Ablehnenswert ist vielleicht die Art dieser Liebe. Aber wenn man ein Brot sich kaufen kann und von der Kirche täglich eine warme Suppe bekommt, dann stellt sich diese Frage auf jedenfall anders. In gewisser Weise kann man sowas natürlich auch als “orruption durch den Magen” beschreiben, aber wem will man vorwerfen, nicht zu verhungern?

Die Kirche wäre vielleicht überflüssig, wenn die Gesellschaft sich um ihr Elend kümmerte anstatt das dubiosen Organisationen zu überlassen. Allerdings gibt es da recht schnell Ängste vor Sozialismus, Kommunismus etc.

Und Raucher und Alkoholiker wissen nicht selten um die Schädlichkeit des Zeugs, dass sie nehmen. Jedenfalls ist das mein Eindruck insbesondere bei Alkoholikern: sie hassen das Zeug, aber sie kommen nicht von los. Im Gegensatz habe ich noch keinen echten Christen sagen hören “natürlich lebe ich dadurch in einem Verblendungszusammenhang, aber ich komme nicht von los”.

@E-lore: für die Sache mit der “Heilung” mal von Tillman Moser “Gottesvergiftung” lesen. Da beschreibt er das etwas ähnlich wie Sie (wenn ichs richtig verstehe), dass man sich nämlich in der Kirche quasi seine tägliche Dosis Gift abholt und das “runterkommen” das Unerträgliche ist, dass einen immer wieder in die Kirche treibt. Katharsis reloaded.

Daten zum Prüfen
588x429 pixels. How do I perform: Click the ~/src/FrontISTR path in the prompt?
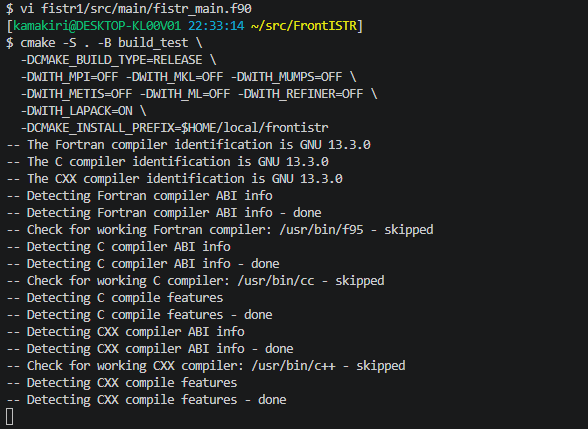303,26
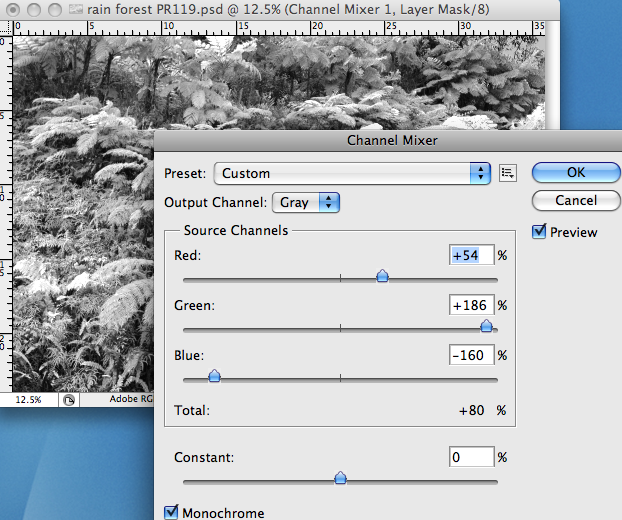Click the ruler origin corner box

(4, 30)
---
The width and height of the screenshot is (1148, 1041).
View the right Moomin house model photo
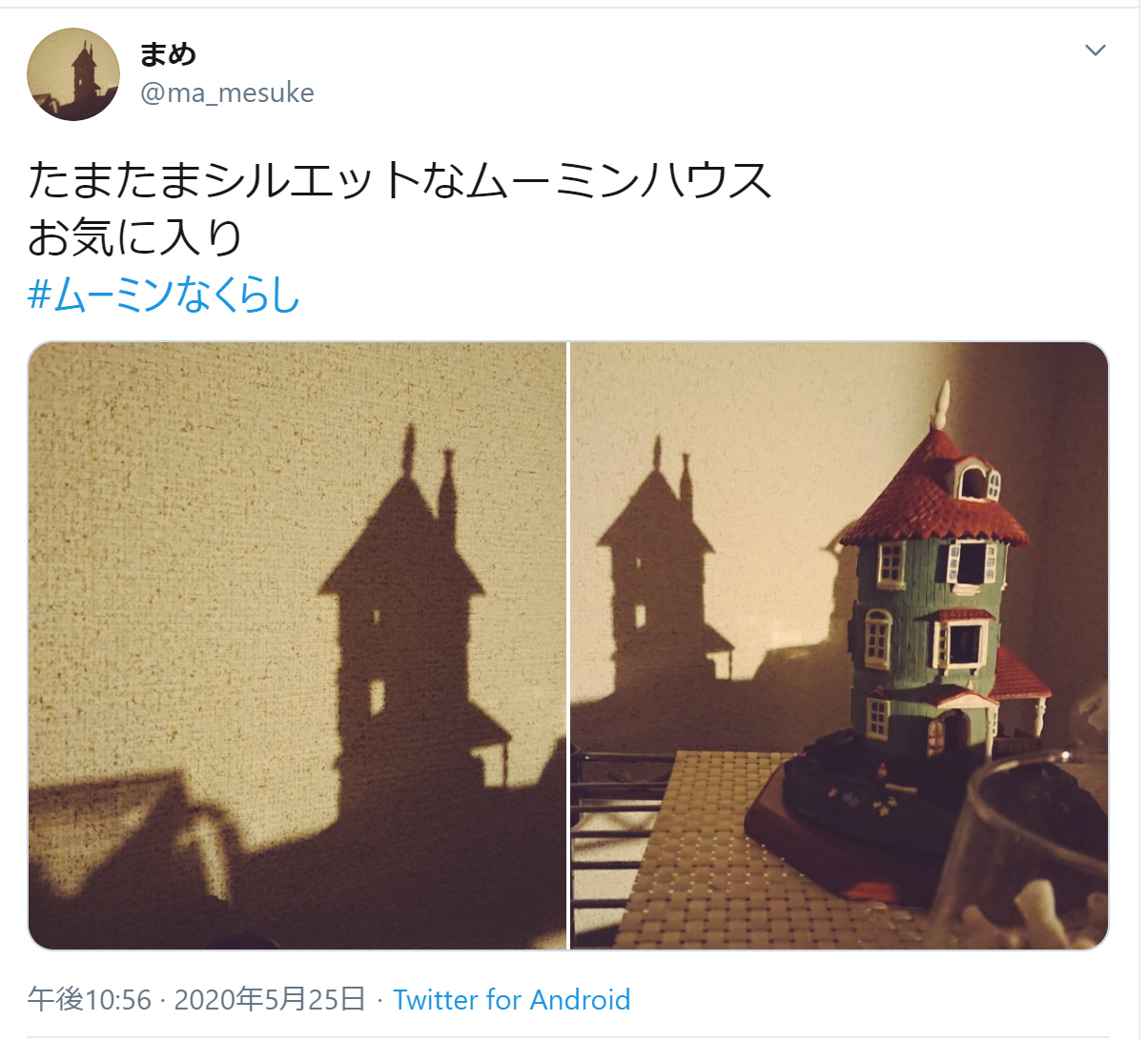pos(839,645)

Deine Aufgabe
Schreib aus dem Textauszug oben alles von „Und Raucher und“ bis hinunter zu „treibt. Katharsis reloaded.“ wörtlich ab.

Die Lösung
Und Raucher und Alkoholiker wissen nicht selten um die Schädlichkeit des Zeugs, dass sie nehmen. Jedenfalls ist das mein Eindruck insbesondere bei Alkoholikern: sie hassen das Zeug, aber sie kommen nicht von los. Im Gegensatz habe ich noch keinen echten Christen sagen hören “natürlich lebe ich dadurch in einem Verblendungszusammenhang, aber ich komme nicht von los”.

@E-lore: für die Sache mit der “Heilung” mal von Tillman Moser “Gottesvergiftung” lesen. Da beschreibt er das etwas ähnlich wie Sie (wenn ichs richtig verstehe), dass man sich nämlich in der Kirche quasi seine tägliche Dosis Gift abholt und das “runterkommen” das Unerträgliche ist, dass einen immer wieder in die Kirche treibt. Katharsis reloaded.